El tercer apartado subraya la idea básica de Sannazaro acerca de la superioridad de la naturaleza sobre el artificio, algo que siglos más tarde se convertirá en un paradigma estético, visible también en los bodegones, y que Góngora reflejará con algún toque escéptico y humorístico: “la naturaleza, que se opone al arte (o sea, a lo que llamaríamos cultura e historia) tiene por cronotopo la universalidad y eternidad… Las Soledades nos sumen en la representación eufórica de un mundo gobernado por una naturaleza generosa” (p. 133b), de ahí que los referentes históricos y locales resulten neutralizados (p. 136a). Una naturaleza, sin embargo, no demasiado ideal para que no resulte abstracta y descarnada (p. 138). Nos recuerdan luego que el concepto de primitivo no existía aún en tiempos de Góngora, y por ello una vida natural puede compararse a la de la Arcadia feliz, cuyos habitantes, carentes de ambición, son favorecidos por los dioses, y su amor es todo lo contrario del amor cortesano sufrido por el peregrino; incluso el epíteto bárbaro que a veces se les aplica es aquí positivo, y no excluye cierto refinamiento. El último apartado trata de conciliar ese carácter utópico y ucrónico de las Soledades con la Andalucía atlántica: Góngora, al imitar la naturaleza, tiene que partir de lo visto y lo leído para construir ese mundo alternativo, “en armonía con el sueño patriarcal, primitivista y helenizante” de su admirado amigo Pedro de Valencia (p. 151b). Una experiencia mental que “consiste en imaginar una zona serrana y costera haciendo abstracción de cuanto puede turbar su sereno candor y esplendor” (p. 153b), una ínsula utópica en la que se cría todo lo apetecible y desde la que puede observarse el ajetreo de quienes persiguen la fortuna impulsados por la codicia.

III. “La botica poética de Luis de Góngora”, por Pedro Conde Parrado.
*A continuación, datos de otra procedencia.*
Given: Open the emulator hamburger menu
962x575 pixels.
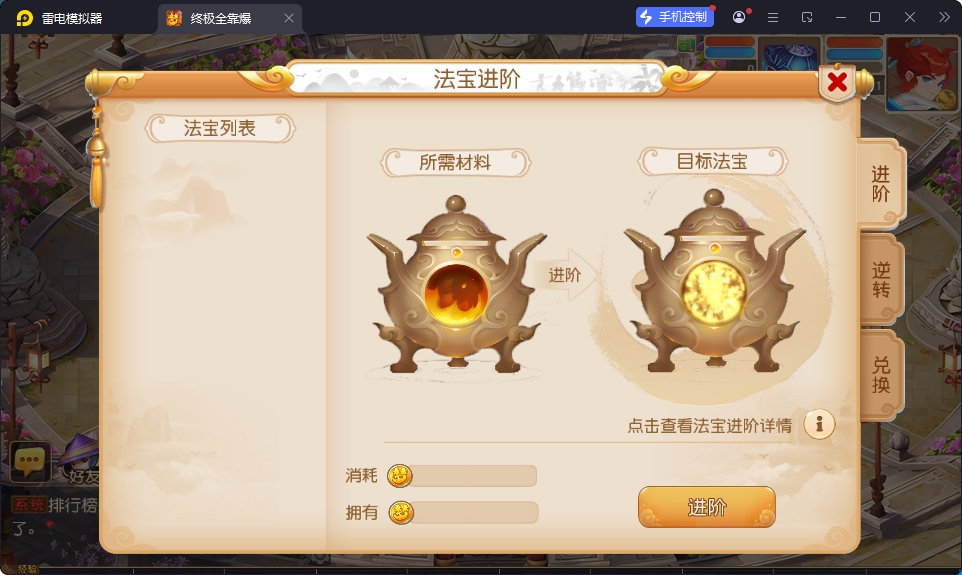Looking at the screenshot, I should pyautogui.click(x=773, y=17).
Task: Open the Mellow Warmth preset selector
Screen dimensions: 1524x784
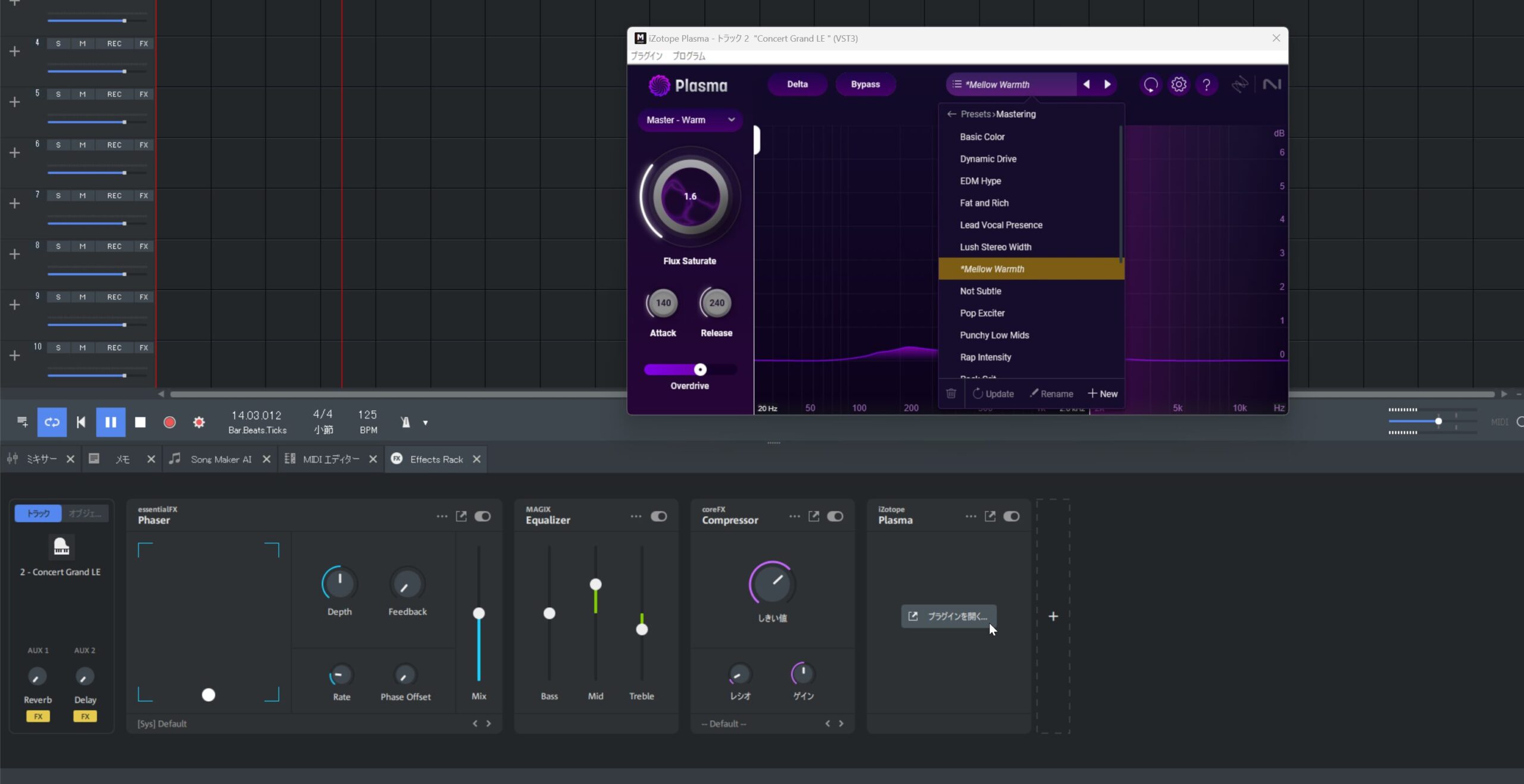Action: coord(1011,85)
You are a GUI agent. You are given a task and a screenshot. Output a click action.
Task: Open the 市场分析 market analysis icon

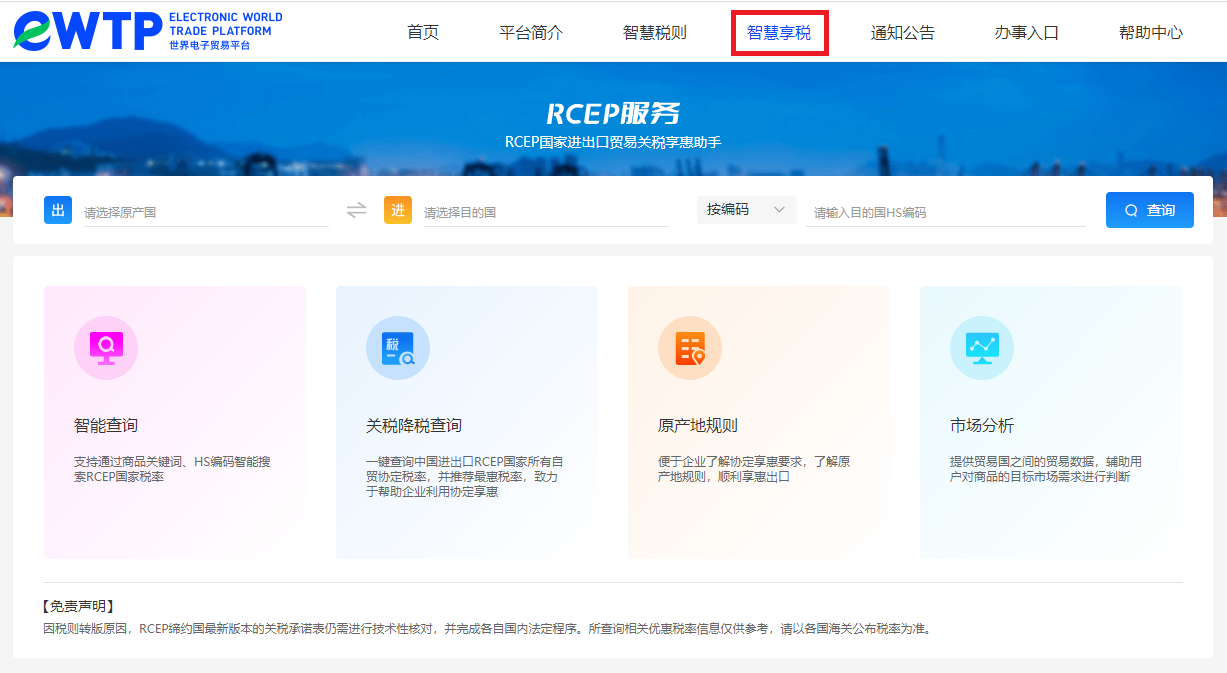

La literatura clásica en lenguas modernas presenta una característica peculiar que suele pasarse por alto. Si nos centramos en el género lírico o dramático, los poetas se encontraron no sólo con que había desaparecido el 90% de la literatura griega y latina, sino con algo más grave: la música del verso conservado en el 10% restante se había perdido por completo, ya desde el siglo III de nuestra era. Estaba ahí, disponible para la vista, no para el oído, incapaz de diferenciar la cantidad silábica. Todo verso clásico, desde el hexámetro virgiliano a los metros helenizantes del verso horaciano o los usados en el teatro sonaban siglos después como verso libre avant la lettre, o, dicho sin eufemismos, sonaban a prosa. Peor fue el percance sufrido por la pintura antigua y en especial por la música, cuya pérdida es aún más irrecuperable, pues no tenemos sus partituras ni sabemos cómo podía influir en el ánimo de las gentes en la medida que se dice. Todo ello se ha estudiado y discutido, y no es cuestión de repetirlo, sino de recordar que nadie, ni aun el más docto, podía apreciar diferencia fónica entre poetas de primera o cuarta fila. En tal sentido, para Góngora, es natural que Claudiano pese lo mismo que Virgilio (de ello hemos tratado en Carreira 2021).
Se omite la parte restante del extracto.